Task instructions :: Every line below should be repeated exactly.

[Data shown]

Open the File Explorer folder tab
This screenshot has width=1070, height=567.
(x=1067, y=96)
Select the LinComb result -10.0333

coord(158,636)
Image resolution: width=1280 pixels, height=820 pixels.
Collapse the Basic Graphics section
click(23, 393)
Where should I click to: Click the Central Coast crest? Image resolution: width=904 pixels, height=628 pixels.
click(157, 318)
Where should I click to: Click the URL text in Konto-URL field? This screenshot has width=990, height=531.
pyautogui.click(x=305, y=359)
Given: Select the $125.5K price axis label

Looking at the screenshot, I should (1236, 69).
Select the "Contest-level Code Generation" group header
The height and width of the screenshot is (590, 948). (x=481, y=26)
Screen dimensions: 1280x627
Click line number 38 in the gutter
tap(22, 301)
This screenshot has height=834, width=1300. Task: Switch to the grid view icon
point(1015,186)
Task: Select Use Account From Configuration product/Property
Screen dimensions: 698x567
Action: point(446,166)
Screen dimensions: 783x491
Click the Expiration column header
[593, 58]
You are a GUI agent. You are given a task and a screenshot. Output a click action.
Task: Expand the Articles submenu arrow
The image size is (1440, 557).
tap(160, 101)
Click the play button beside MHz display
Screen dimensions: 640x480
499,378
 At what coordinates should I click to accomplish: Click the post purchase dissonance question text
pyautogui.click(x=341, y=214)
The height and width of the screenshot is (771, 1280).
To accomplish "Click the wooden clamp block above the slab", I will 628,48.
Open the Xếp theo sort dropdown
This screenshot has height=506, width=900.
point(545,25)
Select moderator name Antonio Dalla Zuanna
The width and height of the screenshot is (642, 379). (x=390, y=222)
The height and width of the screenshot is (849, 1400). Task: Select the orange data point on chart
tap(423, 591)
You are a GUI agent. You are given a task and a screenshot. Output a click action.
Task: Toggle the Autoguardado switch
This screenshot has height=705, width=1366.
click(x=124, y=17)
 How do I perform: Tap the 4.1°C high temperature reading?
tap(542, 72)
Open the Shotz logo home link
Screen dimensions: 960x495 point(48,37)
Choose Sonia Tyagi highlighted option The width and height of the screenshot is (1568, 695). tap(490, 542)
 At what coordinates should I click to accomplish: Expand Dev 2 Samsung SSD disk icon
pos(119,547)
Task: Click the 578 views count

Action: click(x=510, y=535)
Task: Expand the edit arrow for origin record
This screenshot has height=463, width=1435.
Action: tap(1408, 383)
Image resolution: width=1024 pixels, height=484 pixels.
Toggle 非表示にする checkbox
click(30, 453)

[/Data shown]

Worked solution ::
Open the File Explorer folder tab
This screenshot has width=1070, height=567.
(x=1067, y=96)
Select the LinComb result -10.0333

coord(158,636)
Image resolution: width=1280 pixels, height=820 pixels.
Collapse the Basic Graphics section
click(23, 393)
Where should I click to: Click the Central Coast crest? Image resolution: width=904 pixels, height=628 pixels.
click(157, 318)
Where should I click to: Click the URL text in Konto-URL field? This screenshot has width=990, height=531.
pyautogui.click(x=305, y=359)
Given: Select the $125.5K price axis label

Looking at the screenshot, I should (1236, 69).
Select the "Contest-level Code Generation" group header
The height and width of the screenshot is (590, 948). (x=481, y=26)
Screen dimensions: 1280x627
Click line number 38 in the gutter
tap(22, 301)
This screenshot has height=834, width=1300. Task: Switch to the grid view icon
point(1015,186)
Task: Select Use Account From Configuration product/Property
Screen dimensions: 698x567
Action: point(446,166)
Screen dimensions: 783x491
Click the Expiration column header
[593, 58]
You are a GUI agent. You are given a task and a screenshot. Output a click action.
Task: Expand the Articles submenu arrow
The image size is (1440, 557).
tap(160, 101)
Click the play button beside MHz display
Screen dimensions: 640x480
499,378
 At what coordinates should I click to accomplish: Click the post purchase dissonance question text
pyautogui.click(x=341, y=214)
The height and width of the screenshot is (771, 1280).
To accomplish "Click the wooden clamp block above the slab", I will 628,48.
Open the Xếp theo sort dropdown
This screenshot has height=506, width=900.
point(545,25)
Select moderator name Antonio Dalla Zuanna
The width and height of the screenshot is (642, 379). (x=390, y=222)
The height and width of the screenshot is (849, 1400). Task: Select the orange data point on chart
tap(423, 591)
You are a GUI agent. You are given a task and a screenshot. Output a click action.
Task: Toggle the Autoguardado switch
This screenshot has height=705, width=1366.
click(x=124, y=17)
 How do I perform: Tap the 4.1°C high temperature reading?
tap(542, 72)
Open the Shotz logo home link
Screen dimensions: 960x495 point(48,37)
Choose Sonia Tyagi highlighted option The width and height of the screenshot is (1568, 695). tap(490, 542)
 At what coordinates should I click to accomplish: Expand Dev 2 Samsung SSD disk icon
pos(119,547)
Task: Click the 578 views count

Action: click(x=510, y=535)
Task: Expand the edit arrow for origin record
This screenshot has height=463, width=1435.
Action: tap(1408, 383)
Image resolution: width=1024 pixels, height=484 pixels.
Toggle 非表示にする checkbox
click(30, 453)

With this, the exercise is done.